The Commonwealth Gazette of 31 March 1921 announced the formation of the Australian Air Force. On this day the AAC was disbanded and replaced by the Australian Air Force (AAF) as a separate service. The prefix Royal was granted soon after and promulgated on 31 August 1921.
A series of prefixes were designed to identify specific areas or materials within the air force, some of which are still widely in use to this day. Prior to this system of identification aircraft had been using RFC/RAF serial numbers.
It is often mistaken that the A in the aircraft's serial number stands for Australia when it is merely just the group identification code. With the introduction of the N prefix for the Navy's aircraft it is also possible to assume the A stands for Air Force or Army depending on the aircraft itself.
With the assigning of the A prefix for aircraft it was also decided that aircraft should be assigned its own identifying number for each type than another number for each individual aircraft.
Often aircraft either built locally or those impressed from civilian sources, as well as several overseas types, were assigned numbers in sequential order starting at 1 however, gaps in the numbering sometimes occurred for unknown reasons. However, not all serial numbers are applied like this with a number of notable exceptions as there is no set standard in assigning individual aircraft numbers.
To date there has been three separate groups or Series as they are known as, each covering different periods and what initially began as a RAAF system has now become standard for the ADF.
First Series (1921 - 1934)
This First Series consisted of only 13 aircraft but only 12 ‘A’ numbers were assigned. This was a result of the order for the 'A5' Vickers Vimy not being taken up and the re-assigning of the A5 prefix to the Westland Wapiti. All aircraft were numbered sequentially.
Second Series (1935 - 1960)
Most of the aircraft in this series were operated by the RAAF during World War II, which made the RAAF one of the top five largest air forces, behind the air forces of Britain, Russia, U.S.A and most likely Canada depending on which figures are used. Many of the aircraft served in small numbers, operating in the Communications, Liaison or Air Ambulance roles while others served in great numbers of 500 or more. With such large numbers of aircraft in use numerous gaps in the serial numbers appeared.
Many aircraft types were received from Britain during this period yet several types including the Fairey Battles, Avro Ansons and the Boeing (B-29) Washington, operated under their RAF serial numbers. For reasons unknown RAAF ‘A’ numbers had been assigned to these aircraft but not applied. Of particular interest is the fact that only the first 48 Avro Ansons had RAAF serials applied yet almost 1000 others retained their previous RAF identity.
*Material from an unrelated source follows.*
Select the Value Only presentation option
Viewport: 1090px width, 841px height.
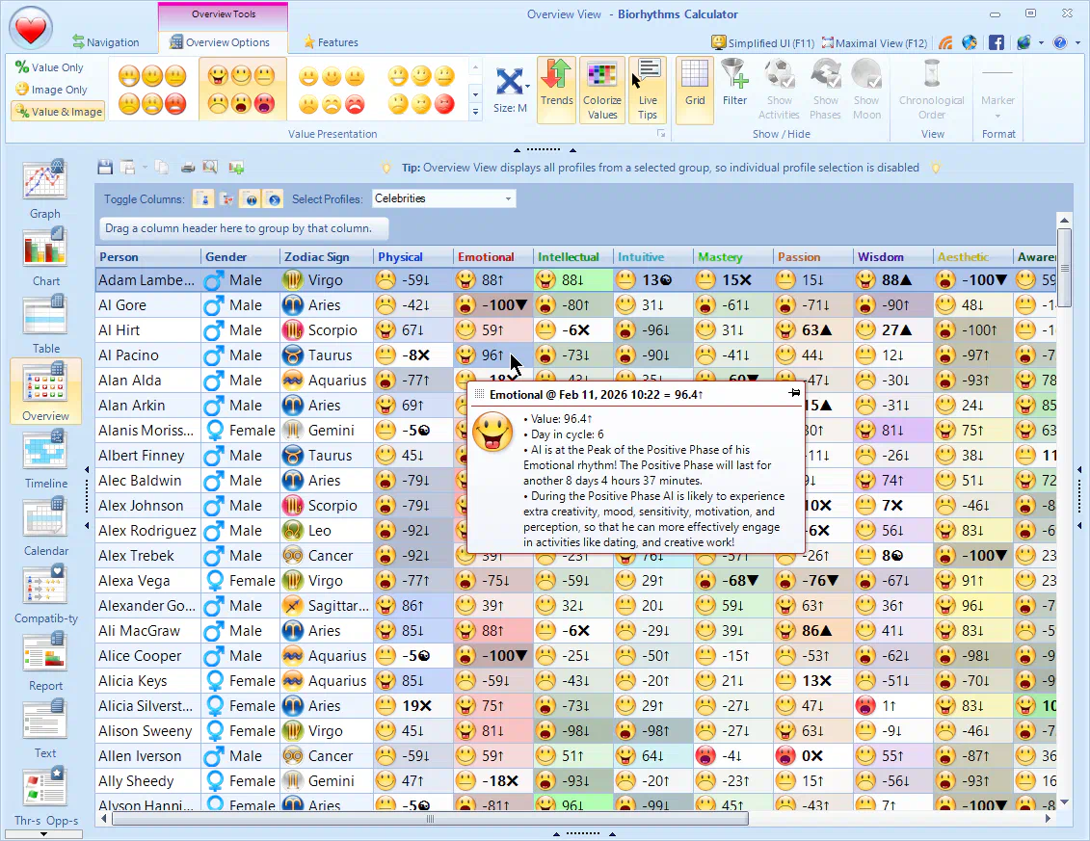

Of the 100 aircraft in this series only several serial numbers were held in reserve for aircraft that were either ordered or tested by the RAAF but never accepted into service.
Third Series (1961 - Present)
Most of the aircraft in this series had their serial numbers generally based on their manufacturer’s construction numbers and only a few were numbered sequentially. The McDonnell Douglas F-4E Phantom II, leased from the USAF, retained and flew with their USAF identities but were assigned the spurious 'A69' prefix for administrative purposes only. The number 69 was used as it was derived from the Fiscal year of funding for the aircraft's construction.
When Army Aviation finally obtained its own aircraft independent of the RAAF, serial numbers were assigned in line with the RAAF 'A' number sequence. In 1989 the Army finally wrested control of the rotary winged aircraft fleet from the RAAF although this change did not affect serial numbers.